The Kriegsamt functioned as a government agency subordinate to the Prussian Ministry of War. It also maintained subsidiary branches, referred to as *Kriegsamtsnebenstelle* or *Kriegsamtstelle*, which handled regional or local implementation of economic directives.

### Who led the war office during World War I?
Wilhelm Groener directed the agency from its founding on November 1, 1916, until August 1917. Heinrich Scheuch then assumed leadership, serving from August 1917 until 1918.

### What was the Hindenburg Programme and how was the war office connected to it?
The Hindenburg Programme was the German Empire's ambitious plan to massively ramp up war production and reorganize the national economy for prolonged conflict. The Kriegsamt was a core facet of this initiative, responsible for administering the centralized war economy that the programme demanded.

## Why It Matters
The war office represented a pivotal shift in how modern states organize for total war. By embedding economic mobilization directly within the military bureaucracy under the Prussian Ministry of War, the German Empire recognized that industrial capacity, labor allocation, and resource distribution were as critical to victory as battlefield strategy. As the administrative backbone of the Hindenburg Programme, the Kriegsamt centralized control over production targets and raw materials in ways that foreshadowed the command economies of later 20th-century conflicts.
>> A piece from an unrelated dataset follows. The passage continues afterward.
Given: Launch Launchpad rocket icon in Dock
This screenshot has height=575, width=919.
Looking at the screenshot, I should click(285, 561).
Its creation demonstrated that sustained industrialized warfare required dedicated bureaucratic infrastructure, fundamentally changing the relationship between government and the economy during wartime.

## Notable For
- Serving as the German Empire's dedicated agency for administering the war economy during World War I
- Acting as a central implementation mechanism of the Hindenburg Programme, one of the most ambitious economic mobilization efforts of the war
- Operating under the direct authority of the Prussian Ministry of War, bridging military command and economic governance
- Having been led by Wilhelm Groener, who later became a prominent figure in German military and political history
- Maintaining a network of subsidiary offices (Kriegsamtsnebenstelle, Kriegsamtstelle) to coordinate war economy measures at regional levels

## Body

### Establishment and Purpose
The war office, or *Kriegsamt*, was a government agency of the German Empire tasked with managing the war economy during World War I. Classified as a subclass of war economy, it functioned as a facet of both World War I and the Hindenburg Programme — the large-scale effort to dramatically increase munitions and artillery production while reorganizing Germany's industrial base for sustained combat operations.
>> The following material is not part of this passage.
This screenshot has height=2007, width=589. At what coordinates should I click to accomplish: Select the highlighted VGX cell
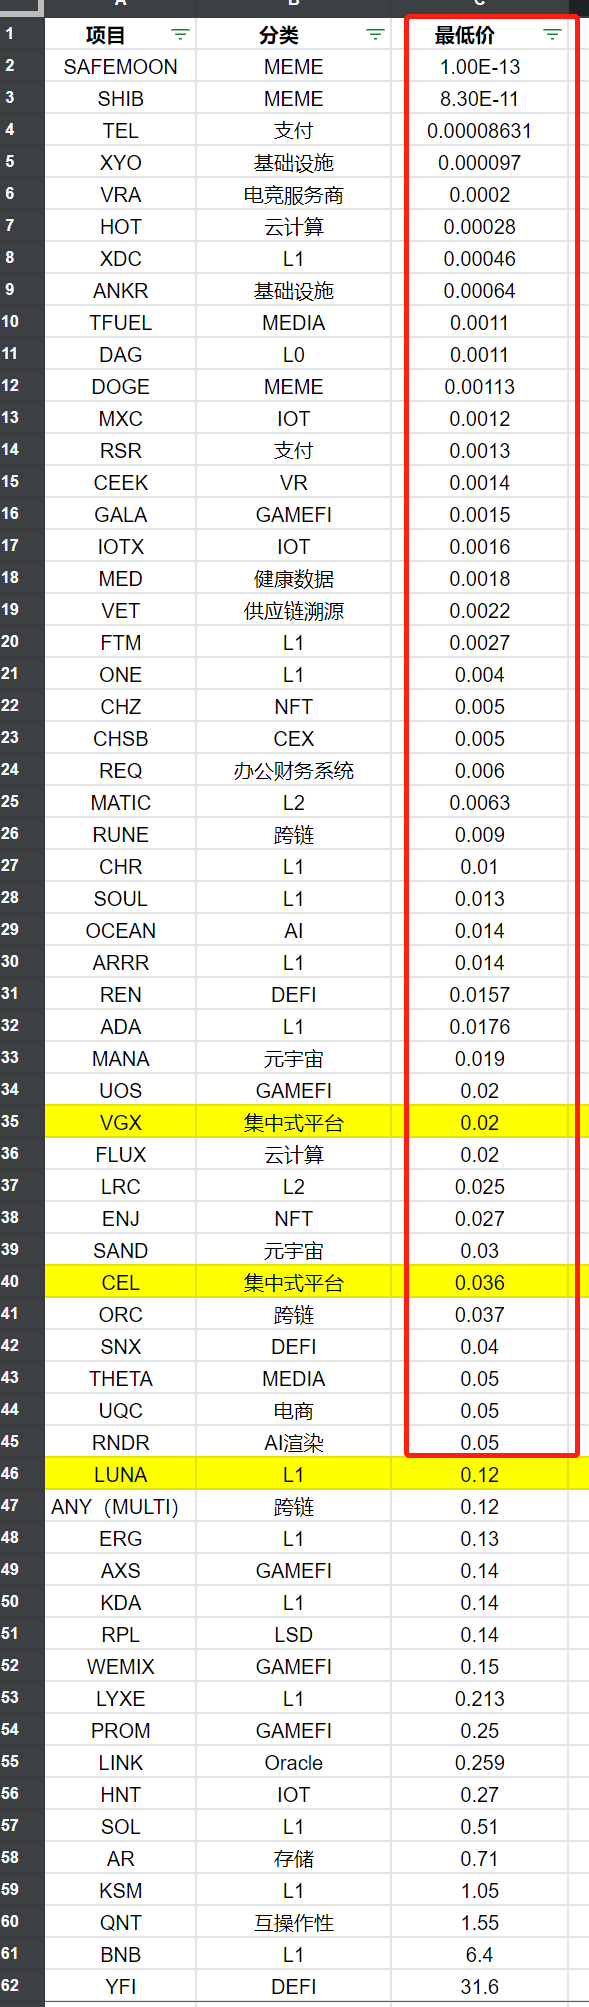click(119, 1122)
### Organizational Hierarchy
The Kriegsamt operated under the Prussian Ministry of War as its parent organization. This structural placement ensured direct coordination between military leadership and the agencies responsible for economic output. The war office extended its reach through subsidiary bodies known as *Kriegsamtsnebenstelle* and *Kriegsamtstelle*, indicating a distributed administrative network designed to implement centralized economic policies across different regions.

### Leadership
The agency was led by two directors during its operational period:

- **Wilhelm Groener** directed the war office from November 1, 1916, through August 1917. His tenure coincided with the launch of the Hindenburg Programme and the initial push to centralize war production under state control.
- **Heinrich Scheuch** succeeded Groener, serving from August 1917 until 1918, guiding the agency through the final year of the war.

### Identifiers and External References
The Kriegsamt is cataloged in multiple library and knowledge systems:
- **GND ID:** 65057-2
- **Kalliope Verbund (GND) ID:** 65057-2
- **VIAF ID:** 130774102
- **Google Knowledge Graph ID:** /g/121l0kw2

A German-language resource providing further detail on the war office and its branch offices is available at: https://archivewk1.hypotheses.org/tag/kriegsaemter.

### Wikipedia and Online Presence
The agency's Wikipedia article is titled "Kriegsamt" and is available in three languages: German, English, and Korean. The entry has a sitelink count of 3 across these language editions, reflecting a modest but multilingual documentation footprint.